------ Input data

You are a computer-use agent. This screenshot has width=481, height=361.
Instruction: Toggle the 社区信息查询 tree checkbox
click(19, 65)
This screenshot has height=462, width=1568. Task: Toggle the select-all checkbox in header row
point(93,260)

------------
------ Input data

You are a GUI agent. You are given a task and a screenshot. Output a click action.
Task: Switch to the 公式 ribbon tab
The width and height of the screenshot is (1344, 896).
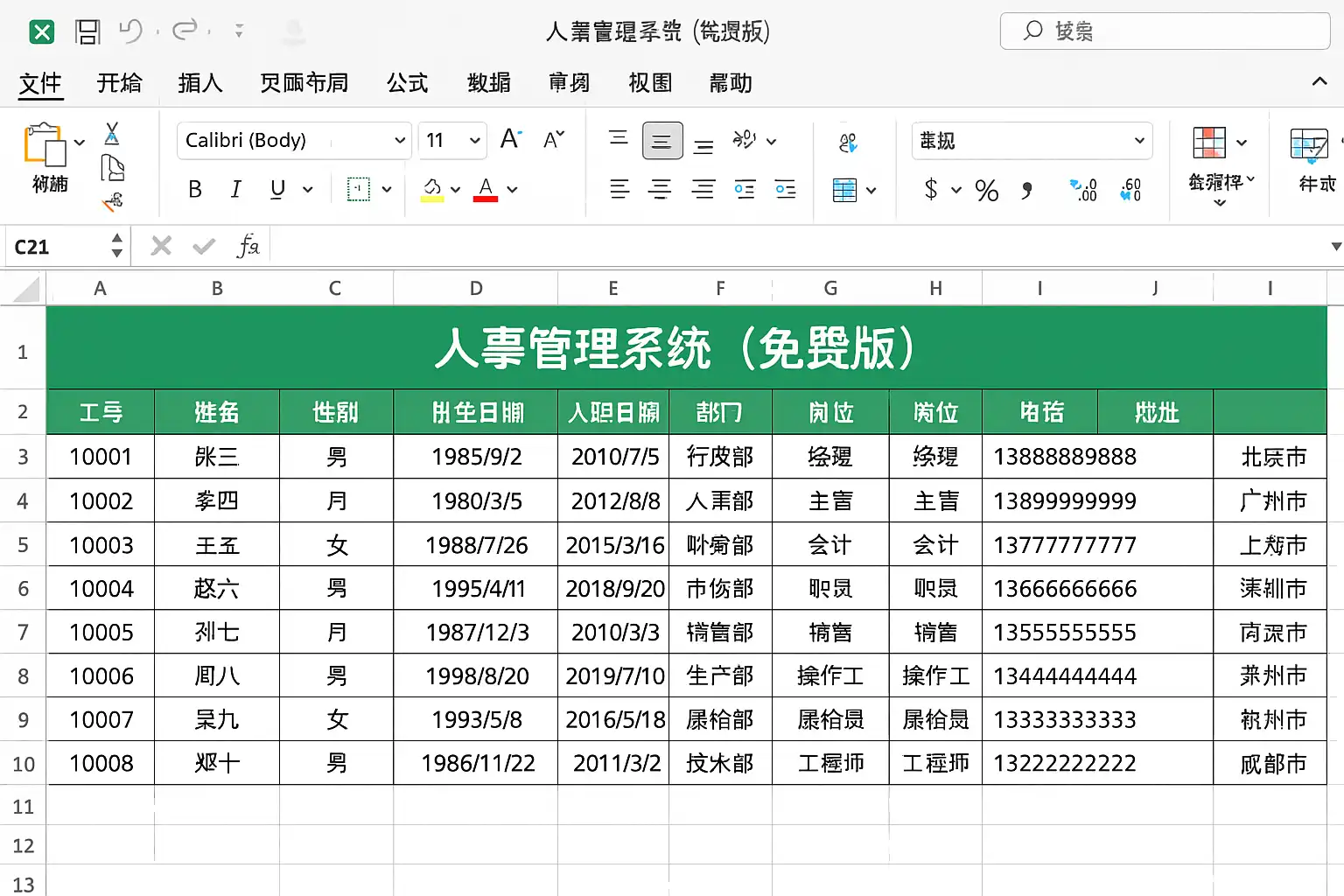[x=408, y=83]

------------
------ Input data

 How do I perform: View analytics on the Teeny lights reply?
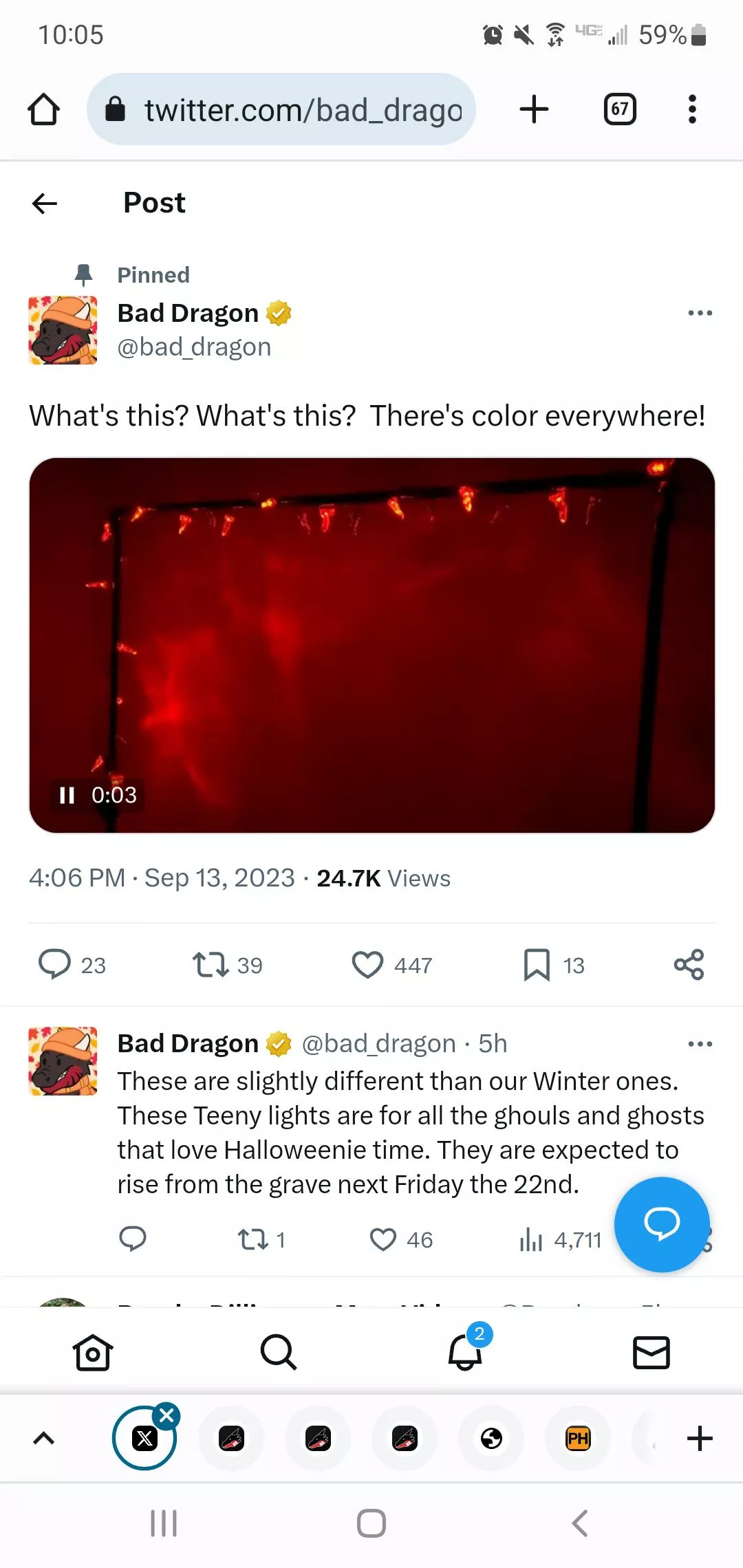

------------

**What this task involves:**
Using the listing above, list every line in which the string "agent" occurs.

**Task output:**
You are a computer-use agent. This screenshot has width=481, height=361.
You are a GUI agent. You are given a task and a screenshot. Output a click action.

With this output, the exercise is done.